EPÍLOGO

Las luces…

Las luces remotas.

Las lejanas voces.

Las voces de otro mundo. Los sonidos. Los roces furtivos. La sensación de la vida que vuelve a renacer.

Jean Marten abrió los ojos pesadamente.

No sabía si estaba en este mundo o en el otro.

Las manos le pesaban como si fueran de plomo. Pero notó confusamente que alguien le acariciaba los dedos de la izquierda. Sus ojos se humedecieron al reconocer a Marta Louvier.

Alguien susurró:

—Dos balazos casi a quemarropa, pero se está recuperando. Por fortuna, no le alcanzaron en ninguna parte vital… Increíble, ¿verdad? Y hasta logró arrastrarse fuera de la casa…

Las voces iban, venían, iban, venían…

Marten vio confusamente a un agente de tráfico, uno de esos enemigos seculares de los automovilistas. Le pareció algo así como un sueño.

Las voces lejanas volvieron a él.

—A veces las cosas malas traen suerte. Si no llega a saltarse dos semáforos en rojo, el gendarme no le hubiera perseguido con la moto y no le hubiera encontrado jamás en el camino, donde habría muerto desangrado. Fue en realidad el gendarme el que le salvó. ¿Pero quién pudo disparar contra él en aquel camino?

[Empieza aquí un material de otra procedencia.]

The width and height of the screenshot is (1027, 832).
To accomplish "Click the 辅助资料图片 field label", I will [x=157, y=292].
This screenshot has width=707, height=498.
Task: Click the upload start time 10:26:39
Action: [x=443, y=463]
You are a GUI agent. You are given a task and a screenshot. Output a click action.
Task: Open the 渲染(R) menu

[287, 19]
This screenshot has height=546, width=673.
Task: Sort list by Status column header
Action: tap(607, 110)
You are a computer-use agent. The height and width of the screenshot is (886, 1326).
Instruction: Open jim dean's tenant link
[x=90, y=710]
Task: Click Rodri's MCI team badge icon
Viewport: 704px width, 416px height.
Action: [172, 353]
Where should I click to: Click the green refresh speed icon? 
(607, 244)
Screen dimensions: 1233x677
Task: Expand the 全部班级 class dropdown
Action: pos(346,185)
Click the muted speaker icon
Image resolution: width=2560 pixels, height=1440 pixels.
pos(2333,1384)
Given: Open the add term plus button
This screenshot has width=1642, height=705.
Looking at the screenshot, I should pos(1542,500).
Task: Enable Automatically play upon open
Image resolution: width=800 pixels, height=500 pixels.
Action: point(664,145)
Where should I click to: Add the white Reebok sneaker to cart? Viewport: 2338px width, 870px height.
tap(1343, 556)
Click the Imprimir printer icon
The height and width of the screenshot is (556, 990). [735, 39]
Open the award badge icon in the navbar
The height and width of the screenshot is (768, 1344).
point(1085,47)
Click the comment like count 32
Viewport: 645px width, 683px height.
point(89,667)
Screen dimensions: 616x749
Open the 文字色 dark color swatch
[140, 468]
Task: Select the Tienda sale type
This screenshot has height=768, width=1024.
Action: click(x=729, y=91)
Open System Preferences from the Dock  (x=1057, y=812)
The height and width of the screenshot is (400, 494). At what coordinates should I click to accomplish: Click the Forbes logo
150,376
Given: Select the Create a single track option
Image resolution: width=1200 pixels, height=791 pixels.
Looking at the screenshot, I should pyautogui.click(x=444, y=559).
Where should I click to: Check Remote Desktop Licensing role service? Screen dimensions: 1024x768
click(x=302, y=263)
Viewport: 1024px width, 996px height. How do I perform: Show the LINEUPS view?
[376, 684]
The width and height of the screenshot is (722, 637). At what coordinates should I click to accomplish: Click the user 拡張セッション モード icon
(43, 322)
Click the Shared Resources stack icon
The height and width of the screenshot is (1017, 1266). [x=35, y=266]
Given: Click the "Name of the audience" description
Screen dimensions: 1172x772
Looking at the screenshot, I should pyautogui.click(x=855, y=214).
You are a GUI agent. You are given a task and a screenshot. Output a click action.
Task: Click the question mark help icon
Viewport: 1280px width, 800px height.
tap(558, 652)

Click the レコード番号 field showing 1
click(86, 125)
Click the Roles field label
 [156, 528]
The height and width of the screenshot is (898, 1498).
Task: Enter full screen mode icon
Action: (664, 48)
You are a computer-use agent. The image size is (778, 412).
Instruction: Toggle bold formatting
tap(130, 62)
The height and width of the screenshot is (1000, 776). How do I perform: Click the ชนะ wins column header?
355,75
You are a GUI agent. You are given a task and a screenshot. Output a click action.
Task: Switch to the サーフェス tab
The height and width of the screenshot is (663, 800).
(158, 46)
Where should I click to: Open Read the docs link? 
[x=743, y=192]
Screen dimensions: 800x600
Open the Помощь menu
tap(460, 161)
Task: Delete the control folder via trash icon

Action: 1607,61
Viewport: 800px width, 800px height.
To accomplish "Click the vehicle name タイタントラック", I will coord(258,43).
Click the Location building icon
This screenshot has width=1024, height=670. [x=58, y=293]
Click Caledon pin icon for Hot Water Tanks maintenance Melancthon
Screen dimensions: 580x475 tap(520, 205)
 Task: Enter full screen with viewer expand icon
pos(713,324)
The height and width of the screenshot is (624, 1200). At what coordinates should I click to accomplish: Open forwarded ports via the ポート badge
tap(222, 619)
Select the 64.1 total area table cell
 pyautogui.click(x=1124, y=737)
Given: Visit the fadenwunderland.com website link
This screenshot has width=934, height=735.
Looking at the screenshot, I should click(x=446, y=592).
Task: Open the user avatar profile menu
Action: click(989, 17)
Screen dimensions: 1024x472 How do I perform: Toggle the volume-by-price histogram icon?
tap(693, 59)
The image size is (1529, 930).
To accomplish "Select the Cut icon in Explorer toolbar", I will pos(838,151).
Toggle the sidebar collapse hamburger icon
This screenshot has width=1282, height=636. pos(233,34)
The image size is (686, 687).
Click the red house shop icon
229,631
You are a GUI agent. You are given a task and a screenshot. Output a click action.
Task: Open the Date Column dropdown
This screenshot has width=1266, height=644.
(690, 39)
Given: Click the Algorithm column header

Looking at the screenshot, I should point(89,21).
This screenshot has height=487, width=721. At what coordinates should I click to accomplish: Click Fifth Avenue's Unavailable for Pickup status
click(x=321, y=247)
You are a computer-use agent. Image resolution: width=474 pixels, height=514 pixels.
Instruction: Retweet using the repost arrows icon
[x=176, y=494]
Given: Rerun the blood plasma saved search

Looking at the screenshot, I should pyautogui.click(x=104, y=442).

El joven abrió la boca. Tragó aire ansiosamente. ¡Dios santo! ¡Estaban equivocados! ¡No habían investigado en la casa! ¡No habían resuelto nada! ¡Creían que a él le había tiroteado en el camino algún desconocido!

—Pero… pero… —balbució.

No podía hablar.

Aún estaba demasiado débil.

La angustia le dominaba. ¡Los asesinos estaban sueltos! ¡Sueltos aún!

Y en aquel momento, alguien le acarició la frente. Una voz suave musitó:

—Menos mal que me han dejado entrar, señor Marten. ¿Ha visto a mi padre? ¿Sabe dónde está?

Él volvió penosamente la mirada.

Y pestañeó, al reconocer la mirada limpia de Danielle, la que siempre sería una niña. Danielle, de la que tanto se había ocupado y se seguiría ocupando.

—¿Tu… tu padre? —musitó—. ¿Es que no lo has visto?…

—Oh, no… Estoy asustada, señor Marten… Yo jugaba fuera de la casa cuando oí dos disparos. Entré… Había una puerta metálica en el pasillo que no me dejaba pasar… La cerré de golpe… Luego le vi a usted herido y tuve mucho miedo… Escapé… Llamé a papá a gritos, pero nadie venía… Era ya de noche cuando vi a dos motoristas que vigilaban el camino. La casa estaba cerrada. Volví a esconderme… Tenía miedo, señor Marten, mucho miedo… Esta mañana había otro motorista. Le he dicho que conocía al hombre que fue herido y él me ha traído aquí. Pero quiero preguntarle por mi padre… ¿Usted lo ha visto, señor Marten?

El joven cerró los ojos.

Flotaba sobre él un infinito cansancio.

¿Un infinito alivio también…?

¿Una sensación de que la vida volvía a comenzar?

—¿Tú cerraste aquella puerta? —musitó.

—Sí.

—¿Hace más de doce horas?

—¡Claro que sí! ¡Veinticuatro!

—Pues entonces ya no hay prisa. No hay prisa de nada, pequeña. Descansa… Todo irá bien para ti. Descansa… Descansa…

Y perdió el conocimiento otra vez. Pero ahora una suave e indescifrable sonrisa flotaba en su rostro.